The third Test capped two months of civil unrest and division over the controversial Springbok rugby tour from apartheid South Africa.
The former Springbok captain Wynand Claassen remembers the game well.
"That was bizarre. When you ran on to the field and that small plane circling, you know, I don't know how many times, somebody said about 110 times," Claassen said from his home in Pretoria.
But this was the series decider and the Springboks had a job to do.
"We couldn't bother about the plane because the All Blacks are a handful, so we've got to worry about the All Blacks and trying to win the Test," he said.
Keith Quinn commentated on the series. He said he found the Auckland match distressing as he watched the plane buzz the ground from the commentary box.
"My voice in the commentary is downbeat. It's not an upbeat commentary voice because I was anxious, if not scared, in some parts of that game," he said.
He also didn't agree with the tour going ahead and said so at the time. Consequently, the sports commentator was called "the enemy of rugby" by a top New Zealand rugby official.
"I had been to South Africa in the 1976 tour and when I came home, I went on TV and said I would never go back to that place again."
Senior All Blacks from the 1981 tour declined or weren't available for interviews, not unlike 40 years ago.
"We didn't hear much from the All Blacks on that tour. They were well looked after and there was a distance created," Quinn said.
He said he's since spoken to some All Blacks about 1981.
"I think most of them were in favour of the tour."
The final match was narrowly won by the All Blacks, but it was overshadowed by the violence on the streets outside Eden Park.
It was the climax of weeks of demonstrations involving 150,000 people across 28 centres. Claassen said the Boks were not prepared for that level of opposition to the tour.
He recalled a news conference in Gisborne where he and other South African rugby officials got “hammered” with "not one rugby question".

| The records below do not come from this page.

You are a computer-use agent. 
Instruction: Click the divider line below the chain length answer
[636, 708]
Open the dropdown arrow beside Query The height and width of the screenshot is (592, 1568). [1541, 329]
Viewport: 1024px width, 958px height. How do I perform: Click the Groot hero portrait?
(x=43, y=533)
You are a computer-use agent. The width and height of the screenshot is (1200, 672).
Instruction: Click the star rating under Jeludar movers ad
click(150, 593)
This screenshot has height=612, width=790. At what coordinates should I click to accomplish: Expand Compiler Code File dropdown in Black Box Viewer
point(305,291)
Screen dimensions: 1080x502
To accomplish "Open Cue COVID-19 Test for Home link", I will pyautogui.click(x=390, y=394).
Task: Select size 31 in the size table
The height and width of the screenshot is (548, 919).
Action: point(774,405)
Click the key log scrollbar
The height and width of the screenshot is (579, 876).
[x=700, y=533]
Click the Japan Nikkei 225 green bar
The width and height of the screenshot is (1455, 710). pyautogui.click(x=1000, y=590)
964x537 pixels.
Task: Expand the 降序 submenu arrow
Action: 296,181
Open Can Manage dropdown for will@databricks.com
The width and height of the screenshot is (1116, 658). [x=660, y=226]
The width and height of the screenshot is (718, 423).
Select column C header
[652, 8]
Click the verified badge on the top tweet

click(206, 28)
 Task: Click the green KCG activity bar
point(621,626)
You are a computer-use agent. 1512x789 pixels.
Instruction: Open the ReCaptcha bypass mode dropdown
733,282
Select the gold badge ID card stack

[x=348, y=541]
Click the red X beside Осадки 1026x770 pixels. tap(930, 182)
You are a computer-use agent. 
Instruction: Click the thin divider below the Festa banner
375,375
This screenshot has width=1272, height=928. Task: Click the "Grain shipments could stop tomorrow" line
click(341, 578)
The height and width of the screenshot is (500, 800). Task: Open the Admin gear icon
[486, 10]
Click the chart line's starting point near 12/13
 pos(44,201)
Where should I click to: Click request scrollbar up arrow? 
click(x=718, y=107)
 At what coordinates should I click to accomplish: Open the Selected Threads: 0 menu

He said he thought they should have handled it differently.
"We should have been open about South Africa and the problems we had," he said.
The protests also highlighted problems in New Zealand. Donna Awatere Huata was a member of the Patu squad, an anti-tour group led by Māori activists that aimed to put the spotlight on racism at home.
"And to that end we were partly successful. Not totally but we did make some gains," said Awatere Huata.
She said gains were made shortly after the tour in education and the police, but "by and large they were very small”.
"The legacy of the tour is that we have a long way to go. We made a minor dent in the colonial attitudes but what we are left with now is still a colonial bureaucracy, a colonial government that still hasn't made the changes that need to be made to honour the Treaty," she said.
In South Africa, the 1981 protests put the pressure on for political change. Claassen said it marked the "beginning of the end" of apartheid.
He sees the tour as a part of history.
“It’s a strange way of looking at it, but we were. Both teams, both countries… I think both countries learnt a lot from each other.”